__Your instructions__
Of the lines below, write out exactly those from the line with "Given: Enter fullscreen editor mode" through the line with "This screenshot has width=1064, height=1124.", both included, and skip the rest.

__Listed records__
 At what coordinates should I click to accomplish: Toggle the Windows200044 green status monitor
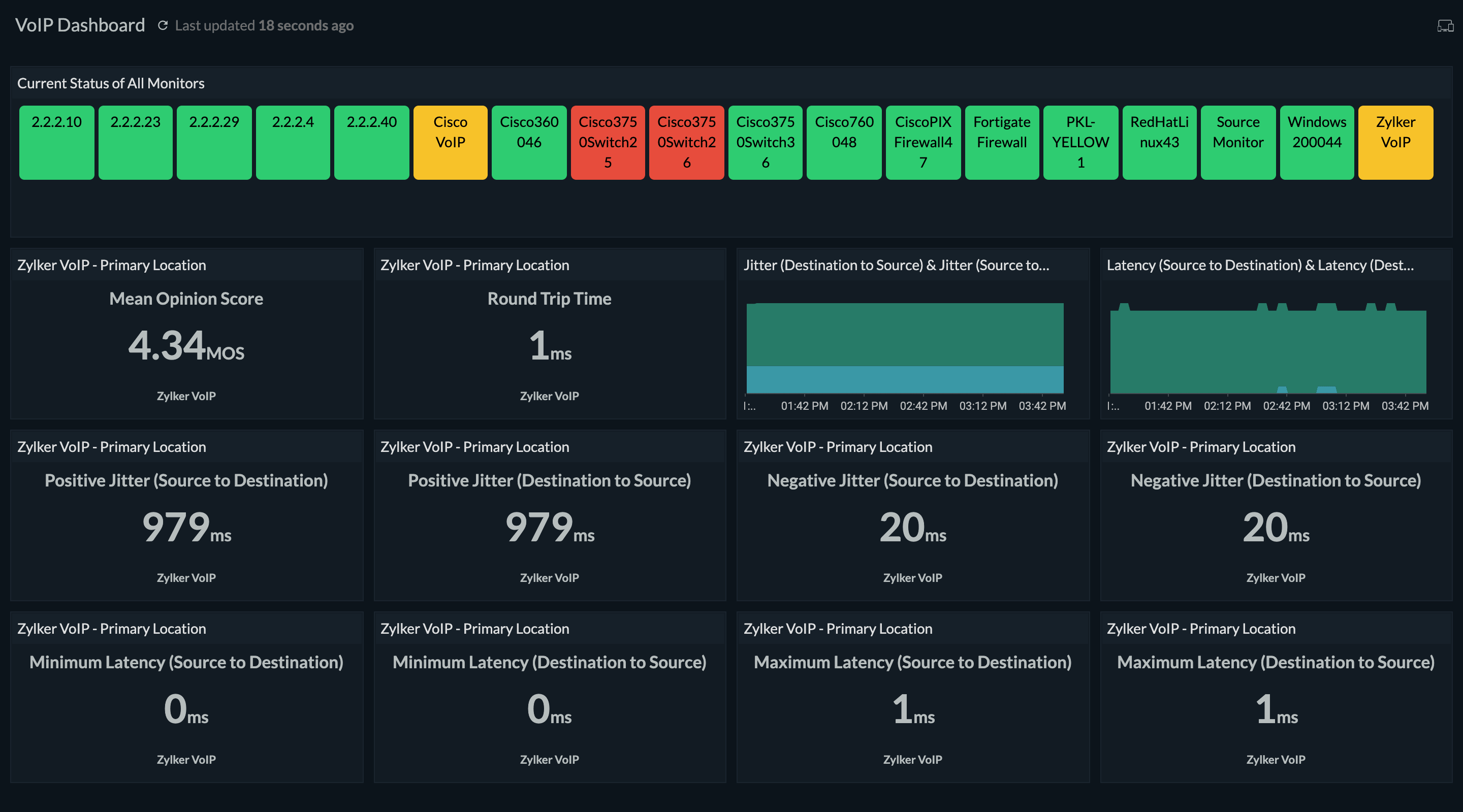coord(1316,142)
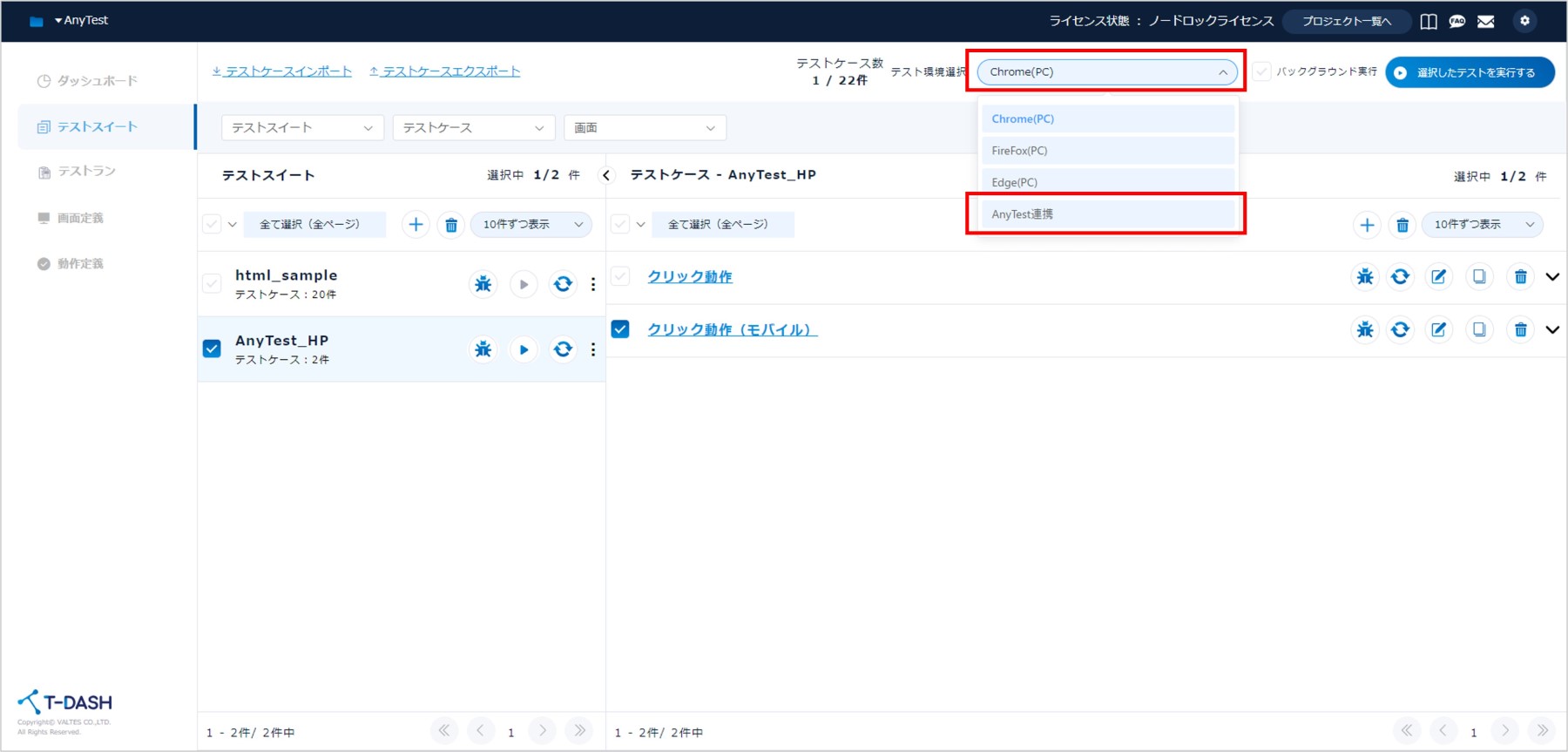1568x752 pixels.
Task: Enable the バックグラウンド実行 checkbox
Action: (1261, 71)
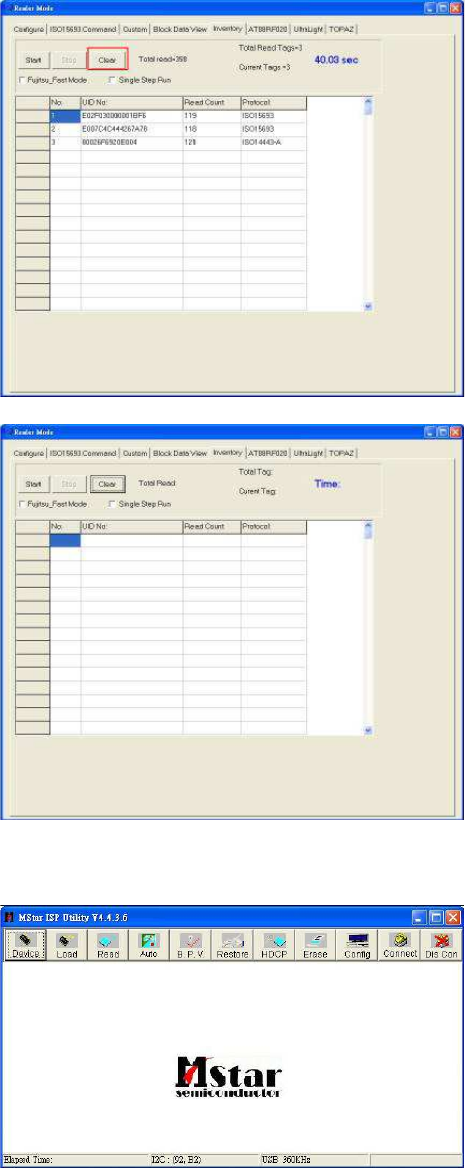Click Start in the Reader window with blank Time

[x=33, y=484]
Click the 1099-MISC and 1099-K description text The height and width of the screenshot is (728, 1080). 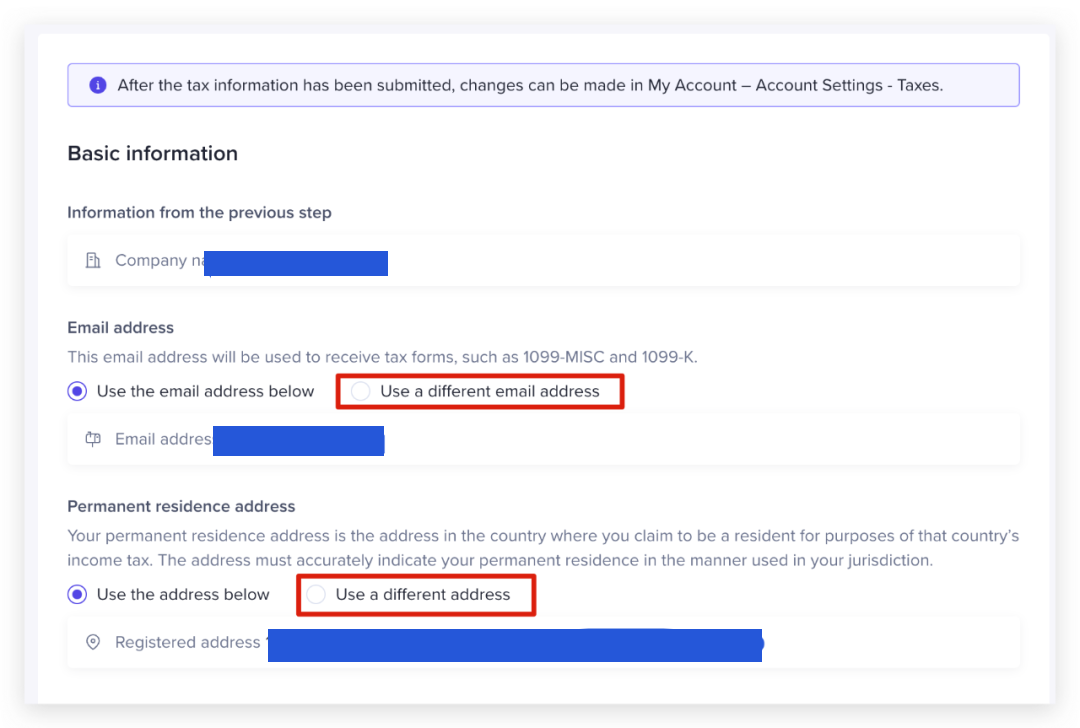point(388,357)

==

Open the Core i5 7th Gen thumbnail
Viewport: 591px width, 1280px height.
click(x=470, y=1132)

---

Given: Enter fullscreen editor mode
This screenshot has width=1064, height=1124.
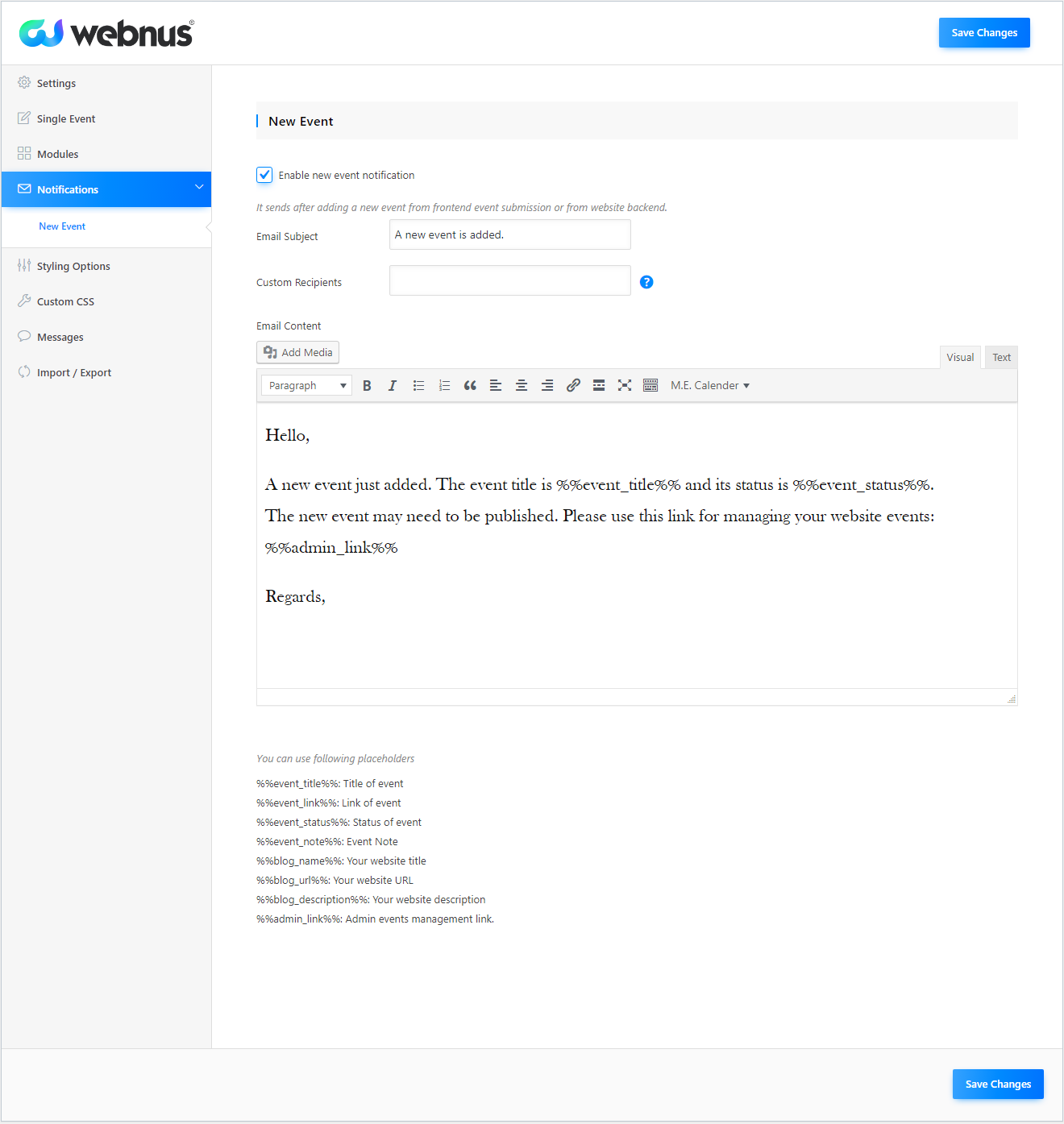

__Response area__
Given: Enter fullscreen editor mode
This screenshot has width=1064, height=1124.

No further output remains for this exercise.